C'est le Printemps des poètes, les nouveautés fleurissent !
L'occasion ou jamais de faire des découvertes. En voici une de taille, avec cette magnifique anthologie Voleur de nuit, du poète colombien Juan Manuel Roca - auteur reconnu, récompensé par de nombreux prix et publié en France pour la première fois - remercions au passage les Editions Myriam Solal pour leur beau travail ainsi que le traducteur (admirable), François-Michel Durazzo. Il y a quelques jours, l'auteur et son traducteur étaient à Bordeaux, à l'Institut Cervantes, pour une rencontre lectures. La langue de Roca parle d'elle-même - quelques bribes choisies valant mieux qu'un long article, à savourer :
CANTATE DU PAYS SAUVAGE
Chaque jour, comme si je descendais d'un bateau
Dont les rames sont le rêve,
Je retourne au même lieu à la langue sauvage.

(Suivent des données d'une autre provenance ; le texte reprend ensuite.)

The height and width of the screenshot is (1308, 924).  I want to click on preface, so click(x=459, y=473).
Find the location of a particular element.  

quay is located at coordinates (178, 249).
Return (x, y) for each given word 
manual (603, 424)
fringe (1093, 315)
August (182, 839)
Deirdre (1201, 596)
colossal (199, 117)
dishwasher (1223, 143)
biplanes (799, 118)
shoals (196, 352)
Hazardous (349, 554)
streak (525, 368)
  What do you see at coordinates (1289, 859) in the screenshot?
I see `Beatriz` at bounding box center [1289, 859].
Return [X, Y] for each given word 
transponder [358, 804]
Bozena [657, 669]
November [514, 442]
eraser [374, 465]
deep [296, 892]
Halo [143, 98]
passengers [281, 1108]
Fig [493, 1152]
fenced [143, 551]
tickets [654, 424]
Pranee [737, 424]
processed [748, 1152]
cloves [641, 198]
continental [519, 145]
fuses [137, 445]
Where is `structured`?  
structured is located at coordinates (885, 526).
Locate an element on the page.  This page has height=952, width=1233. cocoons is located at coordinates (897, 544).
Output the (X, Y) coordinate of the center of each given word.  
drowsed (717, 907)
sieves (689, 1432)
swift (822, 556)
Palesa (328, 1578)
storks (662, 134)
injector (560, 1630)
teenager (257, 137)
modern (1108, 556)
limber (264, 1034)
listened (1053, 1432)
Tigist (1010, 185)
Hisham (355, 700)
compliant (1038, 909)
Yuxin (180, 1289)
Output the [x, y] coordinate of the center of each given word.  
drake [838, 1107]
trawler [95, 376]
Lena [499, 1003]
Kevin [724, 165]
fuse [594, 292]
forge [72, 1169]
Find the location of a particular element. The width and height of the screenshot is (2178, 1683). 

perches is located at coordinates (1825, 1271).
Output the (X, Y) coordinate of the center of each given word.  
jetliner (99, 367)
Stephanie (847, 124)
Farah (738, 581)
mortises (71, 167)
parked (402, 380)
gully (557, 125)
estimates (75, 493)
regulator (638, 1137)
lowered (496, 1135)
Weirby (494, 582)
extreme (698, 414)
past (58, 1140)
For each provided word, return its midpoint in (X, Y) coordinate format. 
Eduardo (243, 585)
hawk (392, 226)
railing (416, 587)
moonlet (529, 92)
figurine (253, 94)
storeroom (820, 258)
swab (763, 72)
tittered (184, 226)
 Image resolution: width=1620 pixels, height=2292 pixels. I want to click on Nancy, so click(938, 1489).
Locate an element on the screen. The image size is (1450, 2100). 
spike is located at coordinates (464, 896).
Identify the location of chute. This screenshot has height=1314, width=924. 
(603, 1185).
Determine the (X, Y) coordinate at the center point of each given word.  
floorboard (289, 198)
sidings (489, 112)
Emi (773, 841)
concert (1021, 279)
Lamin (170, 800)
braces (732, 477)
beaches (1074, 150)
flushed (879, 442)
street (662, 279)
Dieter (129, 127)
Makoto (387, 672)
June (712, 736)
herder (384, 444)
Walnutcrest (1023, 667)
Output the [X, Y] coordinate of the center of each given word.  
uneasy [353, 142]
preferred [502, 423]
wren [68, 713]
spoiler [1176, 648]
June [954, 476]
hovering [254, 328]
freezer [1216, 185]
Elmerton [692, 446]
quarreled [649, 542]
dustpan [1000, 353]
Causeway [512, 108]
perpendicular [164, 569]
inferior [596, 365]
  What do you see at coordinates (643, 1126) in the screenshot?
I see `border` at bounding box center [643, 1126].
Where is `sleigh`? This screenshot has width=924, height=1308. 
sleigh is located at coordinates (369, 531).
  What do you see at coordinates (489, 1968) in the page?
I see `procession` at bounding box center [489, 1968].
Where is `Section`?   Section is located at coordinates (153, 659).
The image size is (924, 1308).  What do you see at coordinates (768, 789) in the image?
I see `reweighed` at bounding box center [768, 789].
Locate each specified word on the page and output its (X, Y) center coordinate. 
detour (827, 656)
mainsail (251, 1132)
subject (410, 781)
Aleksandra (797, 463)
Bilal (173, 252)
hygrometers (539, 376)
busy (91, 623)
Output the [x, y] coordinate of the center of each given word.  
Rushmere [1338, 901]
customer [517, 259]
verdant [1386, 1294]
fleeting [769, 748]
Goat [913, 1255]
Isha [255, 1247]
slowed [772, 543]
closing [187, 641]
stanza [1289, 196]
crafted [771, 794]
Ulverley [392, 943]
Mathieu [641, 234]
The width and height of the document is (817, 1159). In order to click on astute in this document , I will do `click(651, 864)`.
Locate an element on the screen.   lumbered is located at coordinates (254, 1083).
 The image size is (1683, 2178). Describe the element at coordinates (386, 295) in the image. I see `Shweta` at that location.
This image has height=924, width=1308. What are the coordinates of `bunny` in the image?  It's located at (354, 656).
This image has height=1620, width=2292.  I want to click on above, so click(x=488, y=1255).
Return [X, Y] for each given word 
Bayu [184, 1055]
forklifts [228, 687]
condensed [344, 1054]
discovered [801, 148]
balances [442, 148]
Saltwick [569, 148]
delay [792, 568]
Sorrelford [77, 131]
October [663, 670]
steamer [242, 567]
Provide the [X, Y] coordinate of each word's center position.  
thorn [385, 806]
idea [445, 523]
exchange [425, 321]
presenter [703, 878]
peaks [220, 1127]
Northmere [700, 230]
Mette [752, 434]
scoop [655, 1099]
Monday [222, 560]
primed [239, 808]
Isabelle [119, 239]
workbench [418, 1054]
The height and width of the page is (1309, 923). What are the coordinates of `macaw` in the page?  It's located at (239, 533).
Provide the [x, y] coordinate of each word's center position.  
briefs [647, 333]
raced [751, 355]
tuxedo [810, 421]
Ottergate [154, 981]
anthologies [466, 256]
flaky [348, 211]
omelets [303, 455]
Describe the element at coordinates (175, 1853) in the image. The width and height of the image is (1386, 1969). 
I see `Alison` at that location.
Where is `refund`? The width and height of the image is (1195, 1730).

Quand le vent ouvre les portes battantes de l'hiver,
Je peux voir l'éclair dessiner
Son escalier sur le tableau noir du ciel,
Ou bien j'écoute le naufrage de l'eau dans les ruisseaux.
CARTE POSTALE DE NULLE PART
Des tulipes poussent
Dans le parc
Où les femmes marchent
Avec une légèreté de nuage.
Les couteaux n'ont pas
Envie de blessures
Ni faim de peau.
BOUTEILLES A LA MER
Dans la petite chambre où je vis
Comme Jonas dans le ventre d'un cétacé,
Je pense : peut-être les poèmes sont-ils
Des messages envoyés par un naufragé,
Des bouteilles de cris pauvrement écrits
Qui vont peut-être de la mer des silences
Aux plages de l'oubli.
Mais voici que je lance une bouteille, une autre,
Une encore, habitée par mes peurs.
Dans la petite chambre où je vis
Comme Jonas dans le ventre d'un cétacé
Il reste peu de bouteilles du naufrage.
L'ANGE ASSIEGE
Dans les rues de la ville habitait mon coeur kidnappé. Je voyais des hommes coiffés d'un borsalino, des hommes bruyants entrer et sortir de bordels et de tripots.
Je perdis peu à peu l'innocence et, avec mes ailes, la folie des voyages. Je n'en suis pas sûr, mais je crois que c'est le balayeur du quartier qui m'a dit qu'une nuit, au milieu de mouches mortes et de seringues usagées, il avait trouvé mon sourire. L'innocence, comme une gare balayée par le vent, m'avait abandonné, et avec lui mes ailes.
Dans les rues de la ville habitait mon coeur kidnappé, ange assiégé qui ne voulait pas revoir le paradis.
Juan Manuel Roca, poète et journaliste, est né à Medellin, Colombie, en 1946.